Lack of theatre time is an ongoing concern. Elective theatre time for ophthalmic surgeons, particularly outside Dublin, has been hugely constricted by limited capacity and the demands of emergency and cancer surgery.
“A lot of our departments in the general hospitals have suffered enormously in the past 10 years, with the pressures on theatres for casualty and cancer. So if you pick the large centres, for example if you look at Galway, Limerick, Cork, the regional hospitals in each of those places, they have absorbed more and more emergency work and highly specialised work, cancer work, and a lot of the elective work has obviously then been hit because of that.”
There is also the historical and ongoing shortage of theatre nurses. “I can never remember a time when it was not difficult to recruit theatre nurses. But generally, what you find is that when there is tremendous effort and focus put into it, it can be done.”
Key difficulties concern nurses’ salary and accommodation and living costs in Dublin, suggests Prof Power. Similar issues face doctors, as does the pervasive issue of burnout, which will be another focus at the ICO Annual Conference.

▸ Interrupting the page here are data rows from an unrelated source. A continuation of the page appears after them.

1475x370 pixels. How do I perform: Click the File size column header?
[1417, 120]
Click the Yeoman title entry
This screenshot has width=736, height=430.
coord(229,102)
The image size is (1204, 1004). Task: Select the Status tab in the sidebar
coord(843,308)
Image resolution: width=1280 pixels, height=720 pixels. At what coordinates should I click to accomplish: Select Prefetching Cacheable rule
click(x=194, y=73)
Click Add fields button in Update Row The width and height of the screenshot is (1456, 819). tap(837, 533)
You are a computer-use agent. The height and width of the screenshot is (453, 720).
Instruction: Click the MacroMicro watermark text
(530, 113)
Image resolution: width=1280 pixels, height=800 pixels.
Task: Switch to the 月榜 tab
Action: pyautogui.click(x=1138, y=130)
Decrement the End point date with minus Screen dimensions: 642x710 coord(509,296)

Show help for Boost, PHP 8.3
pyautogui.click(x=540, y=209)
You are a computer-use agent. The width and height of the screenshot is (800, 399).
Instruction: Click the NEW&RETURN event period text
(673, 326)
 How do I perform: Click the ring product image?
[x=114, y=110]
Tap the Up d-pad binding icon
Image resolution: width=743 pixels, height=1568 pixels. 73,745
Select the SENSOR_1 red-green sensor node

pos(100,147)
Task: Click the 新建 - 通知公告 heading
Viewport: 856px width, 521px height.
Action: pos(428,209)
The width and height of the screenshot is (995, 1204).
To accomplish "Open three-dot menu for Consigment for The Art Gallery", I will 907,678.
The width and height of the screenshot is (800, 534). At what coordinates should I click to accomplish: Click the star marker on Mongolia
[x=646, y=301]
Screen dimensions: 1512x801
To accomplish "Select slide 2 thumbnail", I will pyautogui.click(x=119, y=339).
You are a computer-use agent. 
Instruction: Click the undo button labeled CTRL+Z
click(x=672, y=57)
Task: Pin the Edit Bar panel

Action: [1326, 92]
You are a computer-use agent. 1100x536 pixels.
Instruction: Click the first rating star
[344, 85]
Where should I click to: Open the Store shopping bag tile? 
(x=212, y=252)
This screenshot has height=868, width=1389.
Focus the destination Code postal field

According to a recent study of hospital doctors in Ireland led by the RCPI, one-in-three were found to have experienced burnout and up to 10 per cent reported severe-to-extremely-severe levels of depression, anxiety and stress. However, over 70 per cent of doctors were strongly motivated to practise medicine.
Most doctors in ophthalmology enjoyed their work, but the specialty had the highest proportion who would not want others to know if they had a mental health problem, according to the RCPI report.
Doctor burnout is something that is rightfully gaining more attention, says Prof Power. College CEO Ms Siobhan Kelly is currently a member of a HSE working group devising a strategy on doctors’ health.
Prof Power says a truer picture usually emerges in these anonymised studies, whereas in the “hurly burly of work” and other commitments, it tends not to be something doctors talk about. Often, clinical work is not the stressor, but rather the lack of appropriate supports such as administrative backup, says Prof Power.
“I suppose people feel it is the norm for everybody and maybe they don’t discuss it with one another,” he notes.